The extracted relationships may take the form of subject-object-predicate triples, such as (“Threat actor X”, “Financial Services Company Y”, “applying ransomware attack”), which indicates that the intelligence data discloses that Threat actor X is applying a ransomware attack to Financial Services Company Y. Other example entities include IP addresses, file hashes, vulnerabilities, domain names, and so on. Particularly, a generative machine learning model may be used to generate the triples, thus avoiding computational resource that would be expended in providing an interface that allowed manual labelling of the triples.

The disclosure also provides a means of populating a graph data store with the entity nodes and edges. The entity nodes form nodes of the graph, with the edges representing the relationships between the entity nodes. In examples, a user interface is provided that allows a user (e.g. a cybersecurity analyst or threat intelligence expert) to interact with the data stored in the graph data store, thereby exploring the graph. Furthermore, the disclosure provides a means of generating summary nodes and inserting them into the graph data store, by generating an input for a generative machine learning model comprising a first of the entity nodes of the graph, a plurality of second entity nodes of the graph and the threat intelligence documents from which they were extracted. This provides an automated means of generating summaries, thus avoiding wasted computational resource involved in navigating the graph to review all of the connections of an entity node and determine its relevance. It also provides a machine-readable resource, which can be used to take mitigation actions in security systems, thus improving the security of those systems. The summary nodes may summarize the relationships, condensing the information expressed by the relationships into formats readily interpretable by the user. In one example, a community detection algorithm is applied to the graph data store to select a subset of nodes and edges to be summarized in a summary node.

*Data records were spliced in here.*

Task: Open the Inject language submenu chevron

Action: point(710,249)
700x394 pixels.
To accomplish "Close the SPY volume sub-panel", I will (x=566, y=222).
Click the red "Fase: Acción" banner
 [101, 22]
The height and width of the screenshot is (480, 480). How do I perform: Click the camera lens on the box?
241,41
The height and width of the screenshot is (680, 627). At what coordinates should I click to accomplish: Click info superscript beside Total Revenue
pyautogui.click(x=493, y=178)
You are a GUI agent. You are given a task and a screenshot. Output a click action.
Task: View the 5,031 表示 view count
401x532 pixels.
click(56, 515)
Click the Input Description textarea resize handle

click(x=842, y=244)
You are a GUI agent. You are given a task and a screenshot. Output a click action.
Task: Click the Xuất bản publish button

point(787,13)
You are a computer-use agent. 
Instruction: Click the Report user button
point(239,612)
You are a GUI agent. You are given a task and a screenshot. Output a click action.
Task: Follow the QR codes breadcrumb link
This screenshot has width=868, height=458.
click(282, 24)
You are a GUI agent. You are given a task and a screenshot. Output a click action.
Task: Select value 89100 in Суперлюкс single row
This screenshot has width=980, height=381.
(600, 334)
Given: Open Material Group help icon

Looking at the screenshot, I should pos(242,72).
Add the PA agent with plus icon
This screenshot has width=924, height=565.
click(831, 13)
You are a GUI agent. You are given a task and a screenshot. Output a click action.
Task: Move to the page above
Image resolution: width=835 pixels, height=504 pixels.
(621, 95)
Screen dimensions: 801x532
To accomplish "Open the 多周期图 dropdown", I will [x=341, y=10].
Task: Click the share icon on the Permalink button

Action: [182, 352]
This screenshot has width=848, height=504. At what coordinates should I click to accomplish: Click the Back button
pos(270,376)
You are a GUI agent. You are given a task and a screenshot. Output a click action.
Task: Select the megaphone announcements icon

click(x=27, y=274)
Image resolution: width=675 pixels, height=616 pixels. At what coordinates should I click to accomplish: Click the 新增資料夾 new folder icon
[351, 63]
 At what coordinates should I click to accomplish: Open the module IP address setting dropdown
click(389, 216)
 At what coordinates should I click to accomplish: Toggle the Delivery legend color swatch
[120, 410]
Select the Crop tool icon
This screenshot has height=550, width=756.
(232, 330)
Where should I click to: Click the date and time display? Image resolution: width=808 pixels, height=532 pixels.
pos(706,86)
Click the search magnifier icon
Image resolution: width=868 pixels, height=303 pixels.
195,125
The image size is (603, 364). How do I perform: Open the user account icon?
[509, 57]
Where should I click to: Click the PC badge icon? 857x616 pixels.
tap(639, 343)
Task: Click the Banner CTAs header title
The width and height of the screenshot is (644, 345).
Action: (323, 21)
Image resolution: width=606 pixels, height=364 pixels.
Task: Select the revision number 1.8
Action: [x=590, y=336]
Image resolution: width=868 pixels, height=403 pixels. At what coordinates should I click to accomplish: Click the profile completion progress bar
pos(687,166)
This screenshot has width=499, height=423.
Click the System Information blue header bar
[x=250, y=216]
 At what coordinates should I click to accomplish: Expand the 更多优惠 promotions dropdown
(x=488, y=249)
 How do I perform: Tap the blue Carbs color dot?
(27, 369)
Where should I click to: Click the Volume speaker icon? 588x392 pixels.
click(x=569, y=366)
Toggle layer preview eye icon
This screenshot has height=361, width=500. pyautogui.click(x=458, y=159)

FIG. 1 is a schematic block diagram of an example environment 1 comprising a computer system 100 according to examples of the disclosure.

The environment 1 also includes one or more generative machine learning models 300. The computer system 100 is furthermore configured to interface with the generative machine learning model 300.

An example of a generative machine learning model 300 is a Large Language Model (LLM). The LLM is a trained language model, based on the transformer deep learning network. The LLM is trained on a very large corpus (e.g., in the order of billions of tokens), and can generate text or data in response to receipt of an input in the form of a prompt.

An example of a suitable LLM is the Open AI General Pretrained Transformer (GPT) model, for example GPT-3, GPT-3.5 turbo or GPT-4. However, a variety of LLMs may be employed in the alternative. Similarly, in some examples Small Language Models (SLMs) such as DistilBERT or Microsoft’s Phi-3 may be employed.

The model 300 operates in a suitable computer system 301. For example, the model 300 is stored in a suitable data centre, and/or as part of a cloud computing environment or other distributed environment. The model 300 is accessible via suitable APIs (application programming interfaces), for example over a network.

The system 100 interfaces with the model 300 by providing inputs to the model 300 and receiving responses. In text processing examples, the input may be referred to as a prompt, and includes instructions that, when processed by the model 300, cause the model 300 to provide a desired response.

In examples, the model 300 is configured to receive text as input and generate text in response. Accordingly, in this context, instructions to be processed by the model 300 refer to instructions provided in a natural language (e.g. in English) that can be received as input by the model 300 and processed thereby. The instructions may generally comprise a textual explanation of the task and the form of the desired response. The instructions may comprise further contextual information that assists the model 300 in performing the task, such as a description of a persona to adopt, a description of relevant rules or conventions required to provide the output. In some examples, the input may also comprise one or more training examples, referred to as shots.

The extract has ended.